§ Required work: The output should be identical to the entries that follow.
>>>
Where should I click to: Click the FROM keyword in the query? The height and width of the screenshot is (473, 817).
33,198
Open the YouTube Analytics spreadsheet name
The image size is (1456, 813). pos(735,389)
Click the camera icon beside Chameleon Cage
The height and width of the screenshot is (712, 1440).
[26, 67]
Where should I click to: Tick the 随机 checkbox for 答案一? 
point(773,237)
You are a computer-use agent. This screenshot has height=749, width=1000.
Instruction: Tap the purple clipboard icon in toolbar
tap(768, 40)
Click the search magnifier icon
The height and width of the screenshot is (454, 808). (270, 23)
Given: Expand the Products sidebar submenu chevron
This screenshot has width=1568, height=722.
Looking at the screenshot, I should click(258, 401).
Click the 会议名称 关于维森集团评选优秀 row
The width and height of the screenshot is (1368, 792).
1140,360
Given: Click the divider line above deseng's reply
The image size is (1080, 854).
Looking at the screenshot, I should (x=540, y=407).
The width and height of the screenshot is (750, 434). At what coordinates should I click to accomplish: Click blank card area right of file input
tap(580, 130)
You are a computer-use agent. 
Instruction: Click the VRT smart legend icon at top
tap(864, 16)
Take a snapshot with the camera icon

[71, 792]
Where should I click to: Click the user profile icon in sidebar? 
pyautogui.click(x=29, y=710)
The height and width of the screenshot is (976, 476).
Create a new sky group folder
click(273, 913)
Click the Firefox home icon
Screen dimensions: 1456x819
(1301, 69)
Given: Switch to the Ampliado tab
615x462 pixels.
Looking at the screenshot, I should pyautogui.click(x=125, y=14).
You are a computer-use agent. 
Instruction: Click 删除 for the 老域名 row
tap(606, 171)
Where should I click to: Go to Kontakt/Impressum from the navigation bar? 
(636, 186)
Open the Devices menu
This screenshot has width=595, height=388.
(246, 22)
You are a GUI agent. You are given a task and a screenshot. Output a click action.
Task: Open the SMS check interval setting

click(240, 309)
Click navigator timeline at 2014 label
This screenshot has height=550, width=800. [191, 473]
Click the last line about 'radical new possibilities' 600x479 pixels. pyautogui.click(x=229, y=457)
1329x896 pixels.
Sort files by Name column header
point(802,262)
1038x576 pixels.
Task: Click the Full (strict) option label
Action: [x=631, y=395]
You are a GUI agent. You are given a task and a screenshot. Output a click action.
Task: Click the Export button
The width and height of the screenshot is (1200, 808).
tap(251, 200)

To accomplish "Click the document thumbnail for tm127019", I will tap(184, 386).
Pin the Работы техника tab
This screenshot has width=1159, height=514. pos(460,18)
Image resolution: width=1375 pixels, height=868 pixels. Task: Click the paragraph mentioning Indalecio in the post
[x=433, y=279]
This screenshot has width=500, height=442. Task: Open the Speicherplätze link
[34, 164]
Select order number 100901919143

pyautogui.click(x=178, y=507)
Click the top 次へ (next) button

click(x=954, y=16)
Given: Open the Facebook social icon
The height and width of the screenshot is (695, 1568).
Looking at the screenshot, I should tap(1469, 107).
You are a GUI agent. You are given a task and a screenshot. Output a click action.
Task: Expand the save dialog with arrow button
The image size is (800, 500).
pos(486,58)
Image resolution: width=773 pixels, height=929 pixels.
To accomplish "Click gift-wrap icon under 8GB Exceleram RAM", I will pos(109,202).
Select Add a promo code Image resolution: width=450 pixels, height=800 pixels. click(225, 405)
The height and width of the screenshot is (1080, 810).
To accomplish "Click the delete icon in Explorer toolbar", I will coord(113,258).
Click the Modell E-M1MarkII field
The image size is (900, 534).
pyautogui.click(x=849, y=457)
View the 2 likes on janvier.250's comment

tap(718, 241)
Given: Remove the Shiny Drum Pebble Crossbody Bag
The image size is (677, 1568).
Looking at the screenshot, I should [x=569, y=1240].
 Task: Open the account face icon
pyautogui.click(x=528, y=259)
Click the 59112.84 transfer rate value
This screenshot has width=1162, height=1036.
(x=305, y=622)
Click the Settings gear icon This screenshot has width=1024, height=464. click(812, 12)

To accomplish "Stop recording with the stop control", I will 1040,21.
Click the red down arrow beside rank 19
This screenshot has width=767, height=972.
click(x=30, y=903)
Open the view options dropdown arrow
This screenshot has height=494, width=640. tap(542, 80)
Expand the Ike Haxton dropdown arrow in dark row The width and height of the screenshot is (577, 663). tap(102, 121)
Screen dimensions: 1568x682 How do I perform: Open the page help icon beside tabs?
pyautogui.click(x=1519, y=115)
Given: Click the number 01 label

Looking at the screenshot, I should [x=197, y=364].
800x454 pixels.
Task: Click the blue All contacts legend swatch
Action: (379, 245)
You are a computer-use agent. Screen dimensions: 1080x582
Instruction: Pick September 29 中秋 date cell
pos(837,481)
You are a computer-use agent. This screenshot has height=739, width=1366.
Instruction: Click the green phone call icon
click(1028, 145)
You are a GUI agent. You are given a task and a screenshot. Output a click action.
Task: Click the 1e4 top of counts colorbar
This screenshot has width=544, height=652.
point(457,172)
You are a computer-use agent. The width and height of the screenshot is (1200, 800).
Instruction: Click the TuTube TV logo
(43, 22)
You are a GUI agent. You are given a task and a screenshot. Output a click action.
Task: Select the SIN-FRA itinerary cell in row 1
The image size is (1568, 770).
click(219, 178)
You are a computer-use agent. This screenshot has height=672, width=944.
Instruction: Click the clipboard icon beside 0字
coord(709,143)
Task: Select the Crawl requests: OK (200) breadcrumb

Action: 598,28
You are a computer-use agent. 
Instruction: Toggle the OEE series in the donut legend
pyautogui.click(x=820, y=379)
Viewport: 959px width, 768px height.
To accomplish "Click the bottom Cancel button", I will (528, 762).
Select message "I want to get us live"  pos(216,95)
<<<
§ Exercise answer:
Where should I click to: Click the FROM keyword in the query? The height and width of the screenshot is (473, 817).
33,198
Open the YouTube Analytics spreadsheet name
The image size is (1456, 813). pos(735,389)
Click the camera icon beside Chameleon Cage
The height and width of the screenshot is (712, 1440).
[26, 67]
Where should I click to: Tick the 随机 checkbox for 答案一? 
point(773,237)
You are a computer-use agent. This screenshot has height=749, width=1000.
Instruction: Tap the purple clipboard icon in toolbar
tap(768, 40)
Click the search magnifier icon
The height and width of the screenshot is (454, 808). (270, 23)
Given: Expand the Products sidebar submenu chevron
This screenshot has width=1568, height=722.
Looking at the screenshot, I should click(258, 401).
Click the 会议名称 关于维森集团评选优秀 row
The width and height of the screenshot is (1368, 792).
1140,360
Given: Click the divider line above deseng's reply
The image size is (1080, 854).
Looking at the screenshot, I should (x=540, y=407).
The width and height of the screenshot is (750, 434). At what coordinates should I click to accomplish: Click blank card area right of file input
tap(580, 130)
You are a computer-use agent. 
Instruction: Click the VRT smart legend icon at top
tap(864, 16)
Take a snapshot with the camera icon

[71, 792]
Where should I click to: Click the user profile icon in sidebar? 
pyautogui.click(x=29, y=710)
The height and width of the screenshot is (976, 476).
Create a new sky group folder
click(273, 913)
Click the Firefox home icon
Screen dimensions: 1456x819
(1301, 69)
Given: Switch to the Ampliado tab
615x462 pixels.
Looking at the screenshot, I should pyautogui.click(x=125, y=14).
You are a computer-use agent. 
Instruction: Click 删除 for the 老域名 row
tap(606, 171)
Where should I click to: Go to Kontakt/Impressum from the navigation bar? 
(636, 186)
Open the Devices menu
This screenshot has width=595, height=388.
(246, 22)
You are a GUI agent. You are given a task and a screenshot. Output a click action.
Task: Open the SMS check interval setting

click(240, 309)
Click navigator timeline at 2014 label
This screenshot has height=550, width=800. [191, 473]
Click the last line about 'radical new possibilities' 600x479 pixels. pyautogui.click(x=229, y=457)
1329x896 pixels.
Sort files by Name column header
point(802,262)
1038x576 pixels.
Task: Click the Full (strict) option label
Action: [x=631, y=395]
You are a GUI agent. You are given a task and a screenshot. Output a click action.
Task: Click the Export button
The width and height of the screenshot is (1200, 808).
tap(251, 200)

To accomplish "Click the document thumbnail for tm127019", I will tap(184, 386).
Pin the Работы техника tab
This screenshot has width=1159, height=514. pos(460,18)
Image resolution: width=1375 pixels, height=868 pixels. Task: Click the paragraph mentioning Indalecio in the post
[x=433, y=279]
This screenshot has width=500, height=442. Task: Open the Speicherplätze link
[34, 164]
Select order number 100901919143

pyautogui.click(x=178, y=507)
Click the top 次へ (next) button

click(x=954, y=16)
Given: Open the Facebook social icon
The height and width of the screenshot is (695, 1568).
Looking at the screenshot, I should tap(1469, 107).
You are a GUI agent. You are given a task and a screenshot. Output a click action.
Task: Expand the save dialog with arrow button
The image size is (800, 500).
pos(486,58)
Image resolution: width=773 pixels, height=929 pixels.
To accomplish "Click gift-wrap icon under 8GB Exceleram RAM", I will pos(109,202).
Select Add a promo code Image resolution: width=450 pixels, height=800 pixels. click(225, 405)
The height and width of the screenshot is (1080, 810).
To accomplish "Click the delete icon in Explorer toolbar", I will coord(113,258).
Click the Modell E-M1MarkII field
The image size is (900, 534).
pyautogui.click(x=849, y=457)
View the 2 likes on janvier.250's comment

tap(718, 241)
Given: Remove the Shiny Drum Pebble Crossbody Bag
The image size is (677, 1568).
Looking at the screenshot, I should [x=569, y=1240].
 Task: Open the account face icon
pyautogui.click(x=528, y=259)
Click the 59112.84 transfer rate value
This screenshot has width=1162, height=1036.
(x=305, y=622)
Click the Settings gear icon This screenshot has width=1024, height=464. click(812, 12)

To accomplish "Stop recording with the stop control", I will 1040,21.
Click the red down arrow beside rank 19
This screenshot has width=767, height=972.
click(x=30, y=903)
Open the view options dropdown arrow
This screenshot has height=494, width=640. tap(542, 80)
Expand the Ike Haxton dropdown arrow in dark row The width and height of the screenshot is (577, 663). tap(102, 121)
Screen dimensions: 1568x682 How do I perform: Open the page help icon beside tabs?
pyautogui.click(x=1519, y=115)
Given: Click the number 01 label

Looking at the screenshot, I should [x=197, y=364].
800x454 pixels.
Task: Click the blue All contacts legend swatch
Action: (379, 245)
You are a computer-use agent. Screen dimensions: 1080x582
Instruction: Pick September 29 中秋 date cell
pos(837,481)
You are a computer-use agent. This screenshot has height=739, width=1366.
Instruction: Click the green phone call icon
click(1028, 145)
You are a GUI agent. You are given a task and a screenshot. Output a click action.
Task: Click the 1e4 top of counts colorbar
This screenshot has width=544, height=652.
point(457,172)
You are a computer-use agent. The width and height of the screenshot is (1200, 800).
Instruction: Click the TuTube TV logo
(43, 22)
You are a GUI agent. You are given a task and a screenshot. Output a click action.
Task: Select the SIN-FRA itinerary cell in row 1
The image size is (1568, 770).
click(219, 178)
You are a computer-use agent. This screenshot has height=672, width=944.
Instruction: Click the clipboard icon beside 0字
coord(709,143)
Task: Select the Crawl requests: OK (200) breadcrumb

Action: 598,28
You are a computer-use agent. 
Instruction: Toggle the OEE series in the donut legend
pyautogui.click(x=820, y=379)
Viewport: 959px width, 768px height.
To accomplish "Click the bottom Cancel button", I will (528, 762).
Select message "I want to get us live"  pos(216,95)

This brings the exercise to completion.